A Deep Dive into the Computational Fidelity of High Variability Low Energy Barrier Magnet Technology for Accelerating Optimization and Bayesian Problems ^†^†thanks: [email protected],[email protected]

Md Golam Morshed¹1, Samiran Ganguly²2, and Avik W. Ghosh^1,3
¹Department of Electrical and Computer Engineering, University of Virginia, Charlottesville, VA 22904, USA
²Department of Electrical and Computer Engineering, Virginia Commonwealth University, Richmond, VA 23284, USA
³Department of Physics, University of Virginia, Charlottesville, VA 22904, USA

Abstract

Low energy barrier magnet (LBM) technology has recently been proposed as a candidate for accelerating algorithms based on energy minimization and probabilistic graphs because their physical characteristics have a one-to-one mapping onto the primitives of these algorithms. Many of these algorithms have a much higher tolerance for error compared to high-accuracy numerical computation. LBM, however, is a nascent technology, and devices show high sample-to-sample variability. In this work, we take a deep dive into the overall fidelity afforded by this technology in providing computational primitives for these algorithms. We show that while the compute results show finite deviations from zero variability devices, the margin of error is almost always certifiable to a certain percentage. This suggests that LBM technology could be a viable candidate as an accelerator for popular emerging paradigms of computing.

Index Terms:

Nanomagnetics, binary stochastic neurons, probabilistic computing, energy minimization-based optimization algorithms, probabilistic graphical algorithms.

I INTRODUCTION

Low energy barrier magnet (LBM) technology, which utilizes nanomagnets with barrier height in the order of thermal energy, has recently been proposed as a potential candidate for hardware accelerators for probabilistic computing and stochastic sampling [1, 2]. These accelerators may be broadly considered as hardware Markov chain Monte Carlo implementation that utilizes the built-in stochasticity provided by the dynamics of the LBM, which results in highly compact devices with true stochasticity, as compared to linear feedback-shift register (LFSR) based pseudo-random number generators (pRNGs) [3]. The magnetization component $m_{z}$ of the LBM randomly fluctuates between two stable states ( $\uparrow,~{}\downarrow$ ) under the influence of the thermal noise, and the probability of getting any one of the two stable states can be driven via an external current [4]. There are a handful of applications ranging from probabilistic computing to machine learning and artificial intelligence that leverage the intrinsic stochastic nature of LBMs [4, 5, 6, 7, 8]. The prototype hardware building blocks are the binary stochastic neurons (BSNs), popularly known as “p-bits” with programmable weights in a recurrent configuration. An illustrative example of a dual-stacked feedback cross-bar structure is shown in Fig. 1(a). The synaptic weights or the “program” is loaded in memristors located at the cross-points of the core cross-bar structure, whereas the neurons are at the peripheries. Using a dual cross-bar structure, it is possible to build recurrent networks, including a Restricted Boltzmann Machine [RBM, Fig. 1(b)], an example application area of this accelerator. The RBM is embedded in the computing fabric by enabling certain neurons and synaptic connections while disabling the rest.

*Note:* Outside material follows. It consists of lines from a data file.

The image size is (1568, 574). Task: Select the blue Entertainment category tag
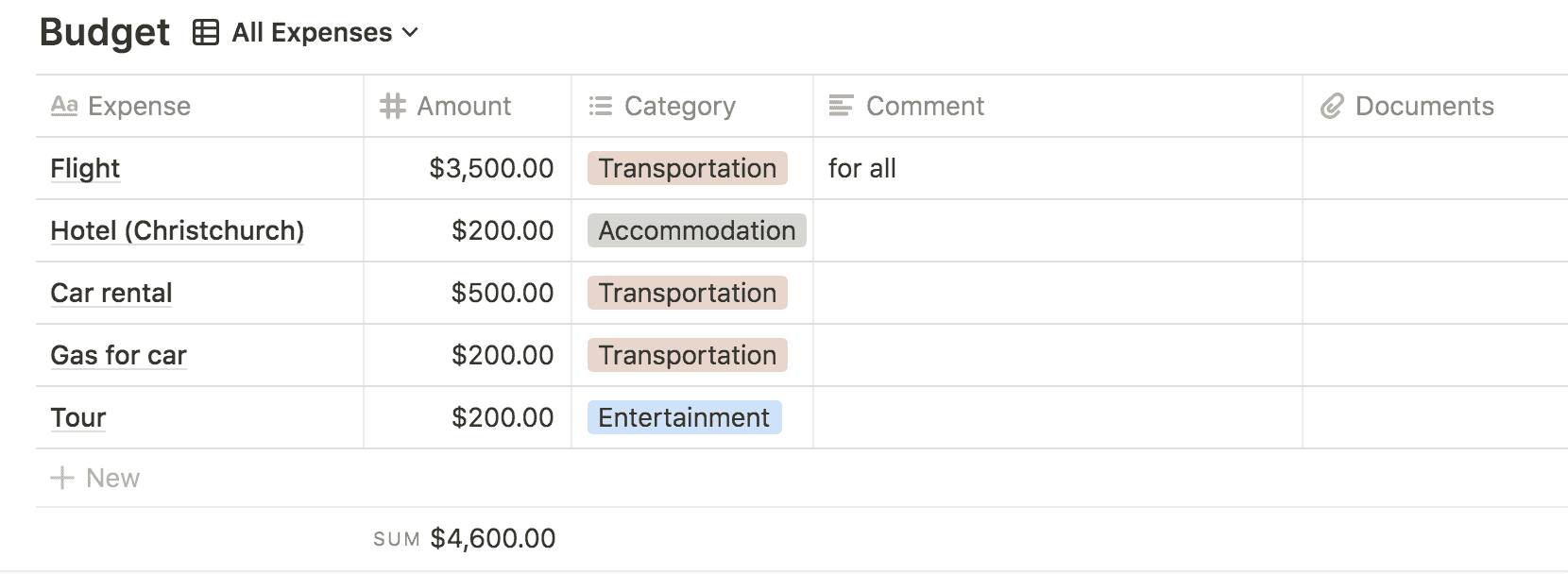684,417
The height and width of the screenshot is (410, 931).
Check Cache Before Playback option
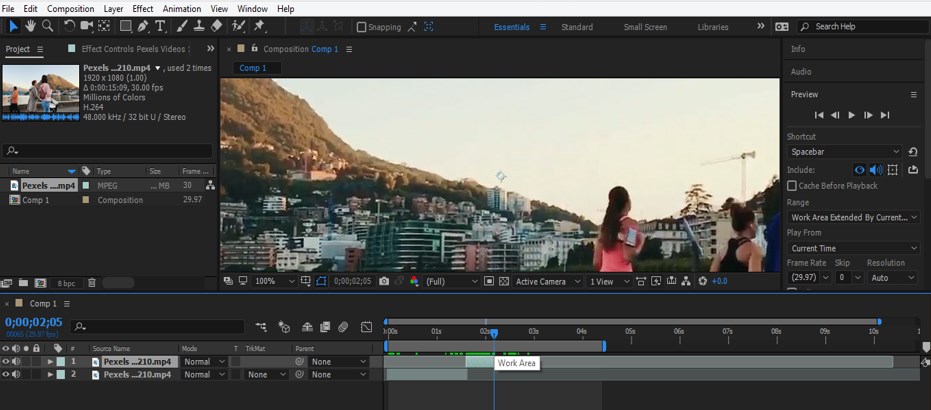[792, 186]
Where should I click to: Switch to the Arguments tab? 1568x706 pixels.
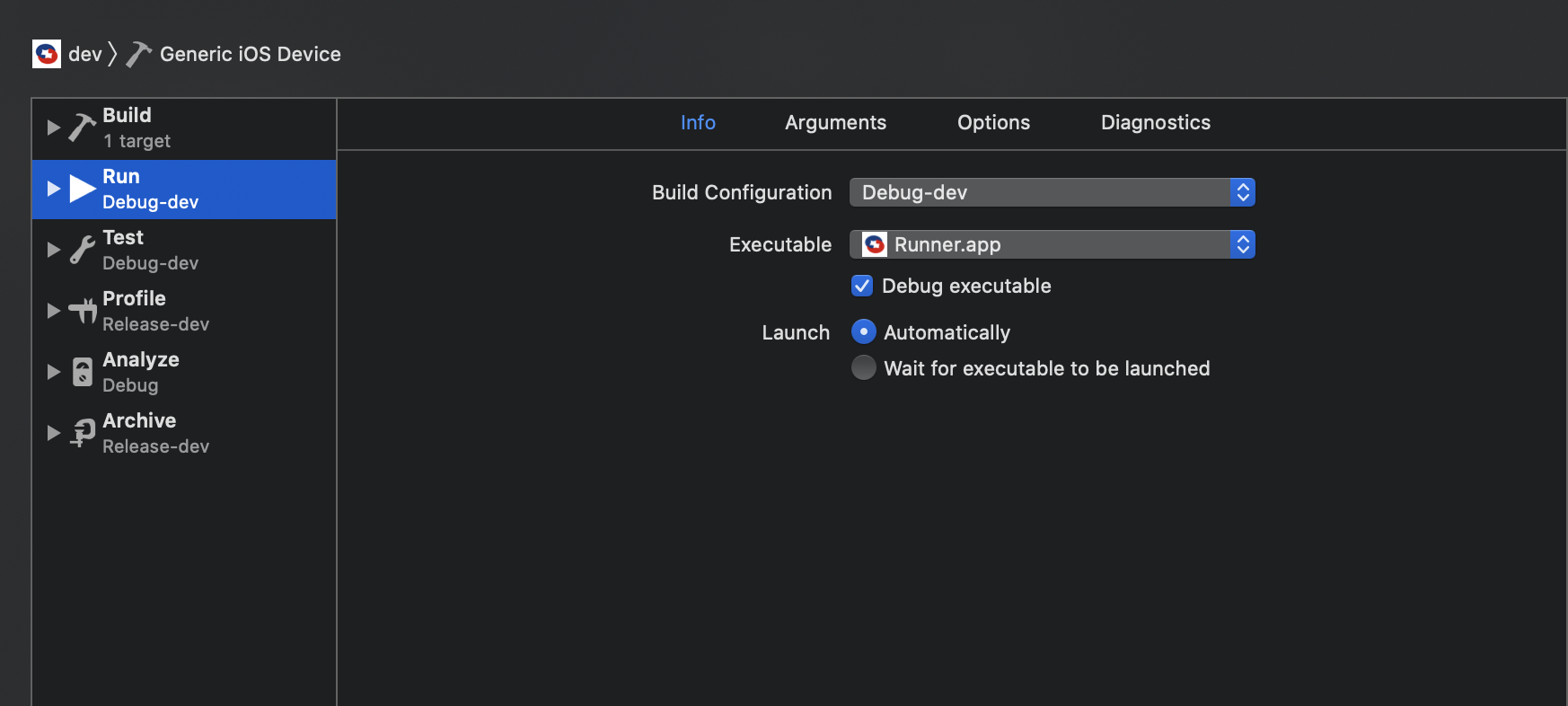coord(835,123)
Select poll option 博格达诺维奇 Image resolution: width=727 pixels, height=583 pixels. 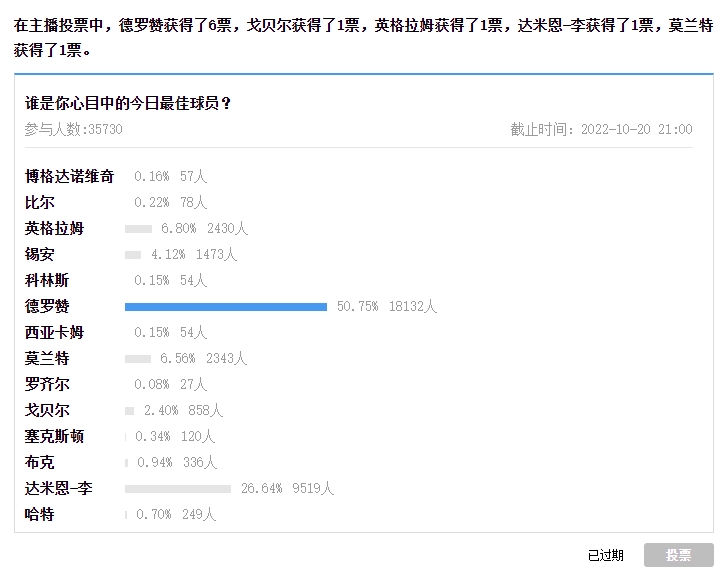click(69, 176)
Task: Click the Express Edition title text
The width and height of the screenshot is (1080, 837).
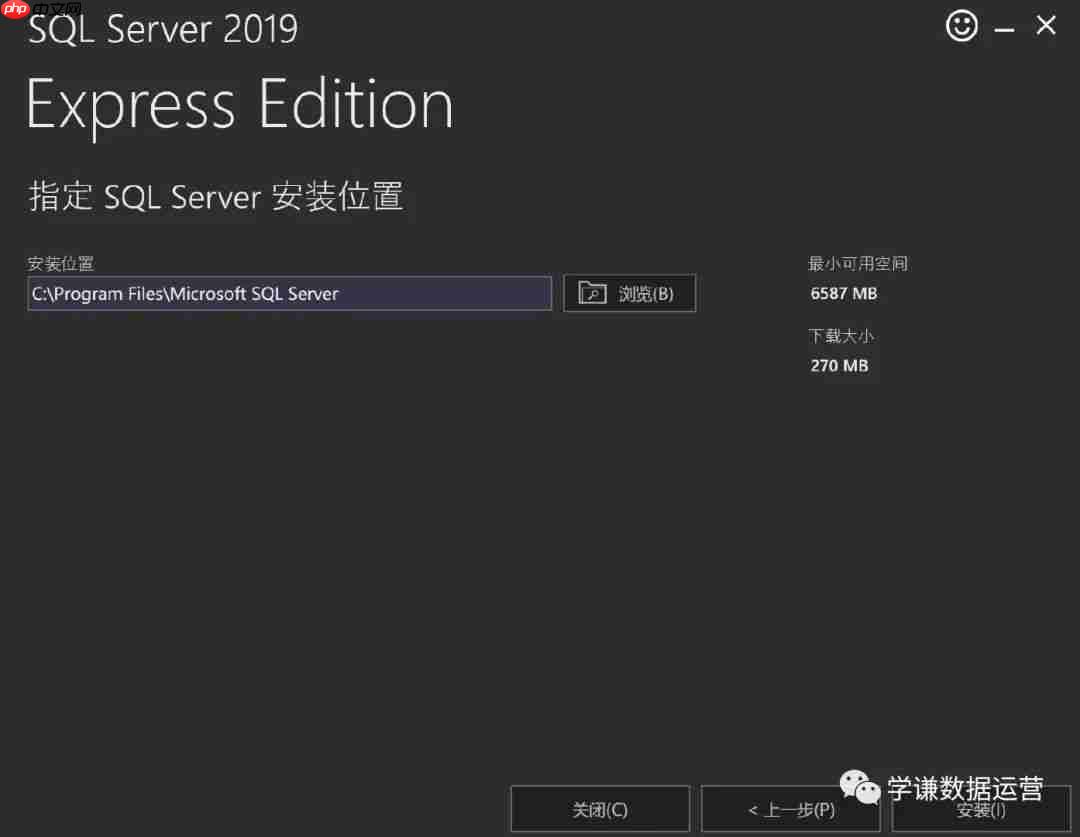Action: point(239,103)
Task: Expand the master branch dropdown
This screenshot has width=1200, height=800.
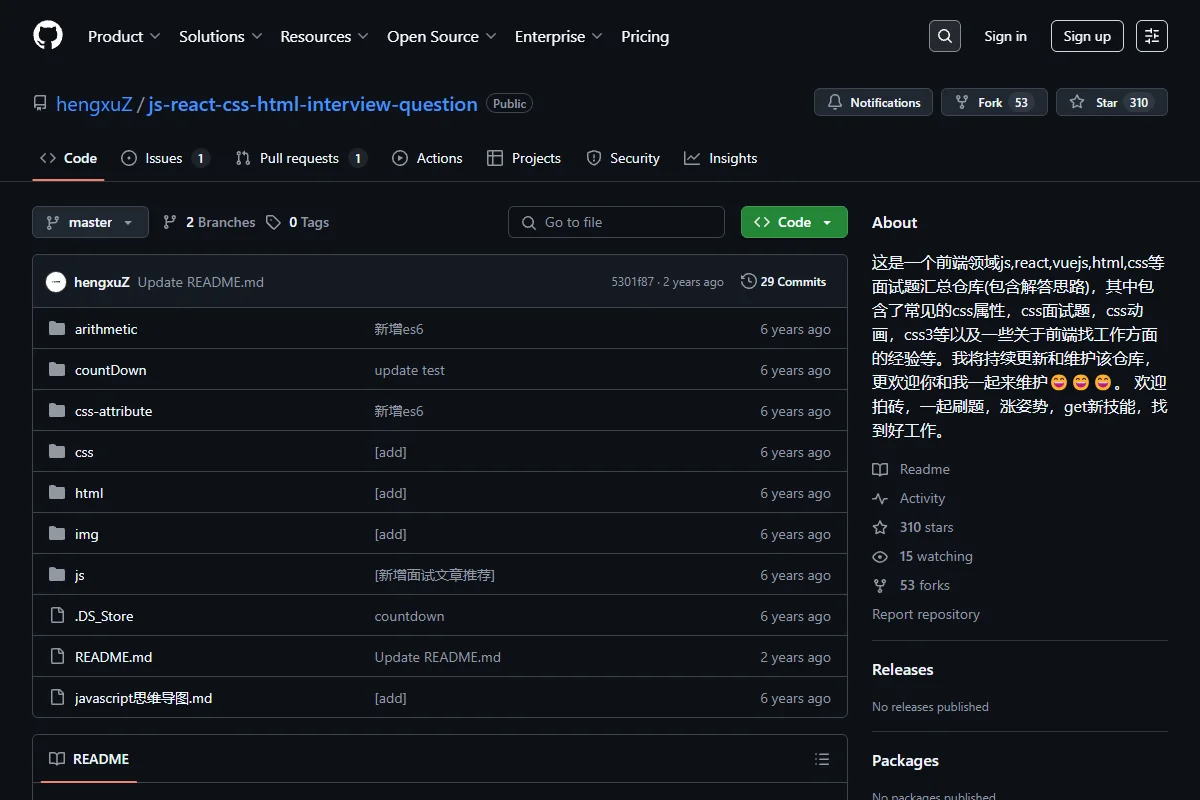Action: click(x=90, y=222)
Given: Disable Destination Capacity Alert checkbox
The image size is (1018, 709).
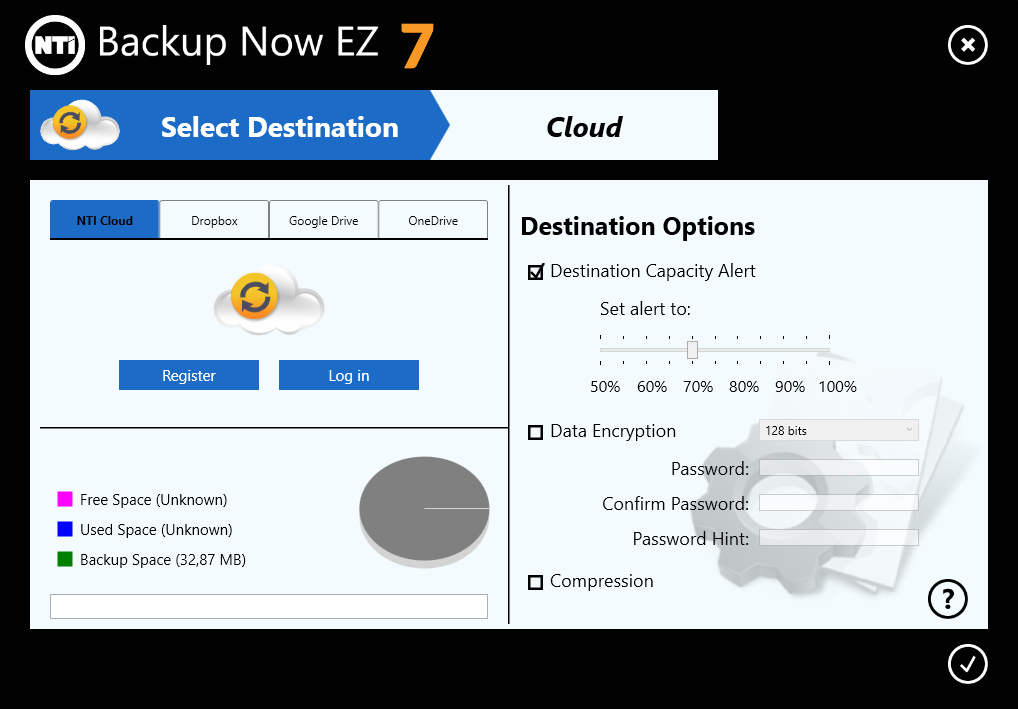Looking at the screenshot, I should [x=536, y=271].
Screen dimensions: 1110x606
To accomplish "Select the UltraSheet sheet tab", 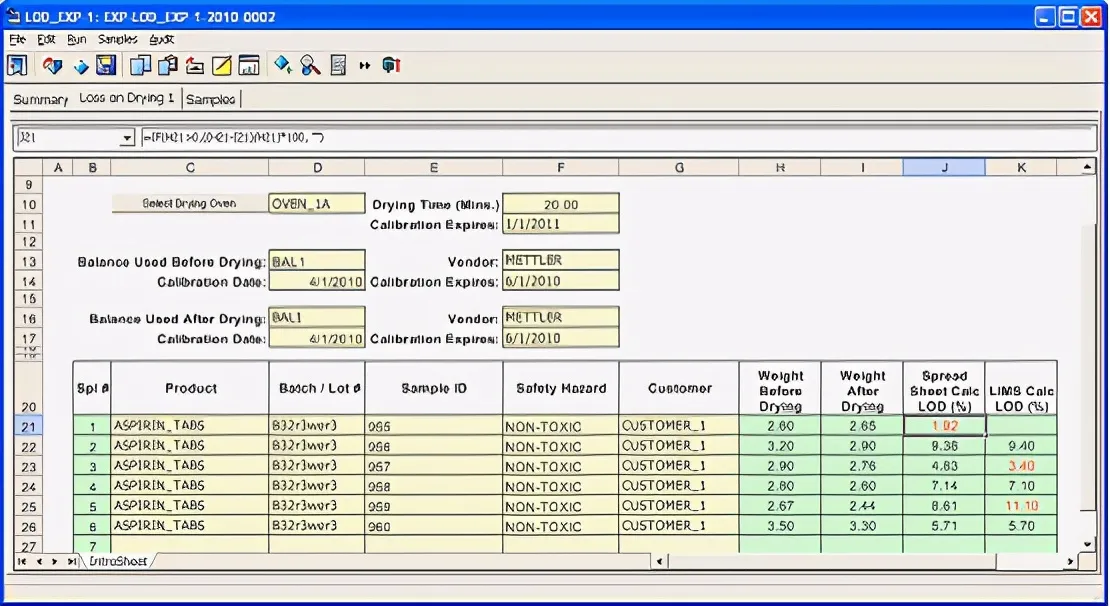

Although BSN-based non-Boolean probabilistic applications are inherently more error resilient than conventional nanomagnet switches used for deterministic Boolean memory and logic applications, the computational reliability of these accelerators that employ LBMs as their hardware RNG, needs to be carefully assessed. Recently, several studies have discussed the impact of geometric, structural, and process variation from device-to-device that can create ignorable to high variability in the characteristics of LBMs depending on the degree of variation [9, 10, 11], however, the resulting impact of these “non-idealities” on the computational networks is still largely not understood.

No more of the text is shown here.